Google Analytics: Google Ireland Limited, Gordon House, Barrow Street, Dublin 4, Ireland. Google Analytics is loaded only after consent through our Klaro cookie consent manager. Google Analytics may process usage data, meta/communication data, and shortened IP addresses to help us understand and improve the use of our online offering. Privacy Policy
Presences in Social Networks (Social Media)
We maintain online presences within social networks and process user data in this context to communicate with users active there or to provide information about us.
User data may be processed outside the European Union. Furthermore, user data within social networks is typically processed for market research and advertising purposes, and usage profiles can be created based on user behavior and interests.
For a detailed description of the respective processing methods and opt-out options, we refer to the privacy policies of the operators of the respective networks.
- Legal Bases: Legitimate interests (Art. 6(1)(f) GDPR).
Platforms we use:
- Instagram: Privacy Policy
- Facebook: Privacy Policy
- LinkedIn: Privacy Policy
- X (formerly Twitter): Privacy Policy
- YouTube: Privacy Policy
Plugins and Embedded Functions as Well as Content
We integrate functional and content elements into our online offering that are obtained from the servers of their respective providers (third-party providers), including graphics, videos, or maps.
The integration always requires that the third-party providers process the IP address of the users, as they could not send the content to their browser without the IP address. Third-party providers may also use pixel tags (web beacons) for statistical or marketing purposes.
- Types of Data Processed: Usage data; meta/communication data; inventory data; contact data; content data.
- Legal Bases: Consent (Art. 6(1)(a) GDPR); performance of a contract (Art. 6(1)(b) GDPR); legitimate interests (Art. 6(1)(f) GDPR).
Rights of Data Subjects
As a data subject, you are entitled to the following rights under the GDPR:
- Right to Object (Art. 21 GDPR): You have the right to object at any time to the processing of personal data concerning you based on Art. 6(1)(e) or (f) GDPR. If personal data is processed for direct marketing, you have the right to object at any time to such processing.
- Right to Withdraw Consent: You have the right to withdraw your consent at any time.

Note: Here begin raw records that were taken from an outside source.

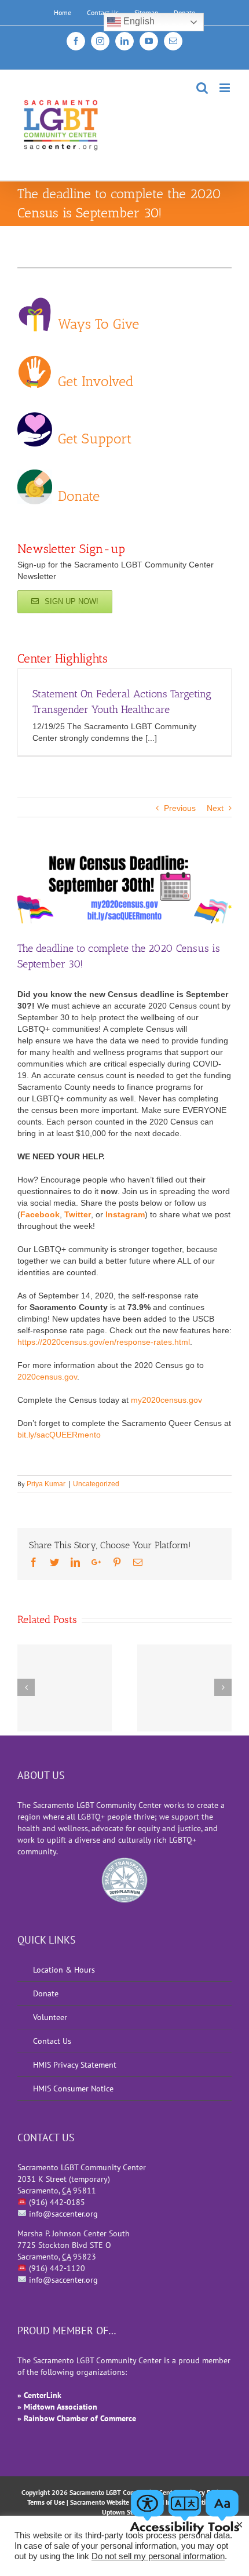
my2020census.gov (166, 1400)
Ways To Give (98, 323)
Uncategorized (96, 1484)
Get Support (94, 438)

- Right to Access (Art. 15 GDPR): You have the right to request confirmation as to whether data concerning you is being processed and to obtain information about this data and a copy of it.
- Right to Rectification (Art. 16 GDPR): You have the right to request completion or correction of inaccurate data concerning you.
- Right to Erasure (Art. 17 GDPR): You have the right to demand that data concerning you be deleted without delay, subject to legal requirements.
- Right to Restriction of Processing (Art. 18 GDPR): You have the right to request a restriction of the processing of data concerning you.
- Right to Data Portability (Art. 20 GDPR): You have the right to receive data concerning you in a structured, commonly used, and machine-readable format.
- Right to Lodge a Complaint with a Supervisory Authority (Art. 77 GDPR): You have the right to lodge a complaint with a data protection supervisory authority, in particular in the Member State where you habitually reside, work, or where an alleged infringement occurred.
Modification and Updating of the Privacy Policy
We ask you to regularly inform yourself about the content of our privacy policy. We will adjust the privacy policy as soon as changes to the data processing activities we carry out make this necessary. We will inform you as soon as the changes require an action on your part (e.g., consent) or any other individual notification becomes necessary.
If we provide addresses and contact information of companies and organizations in this privacy policy, please note that these addresses may change over time, and we ask you to verify the details before contacting them.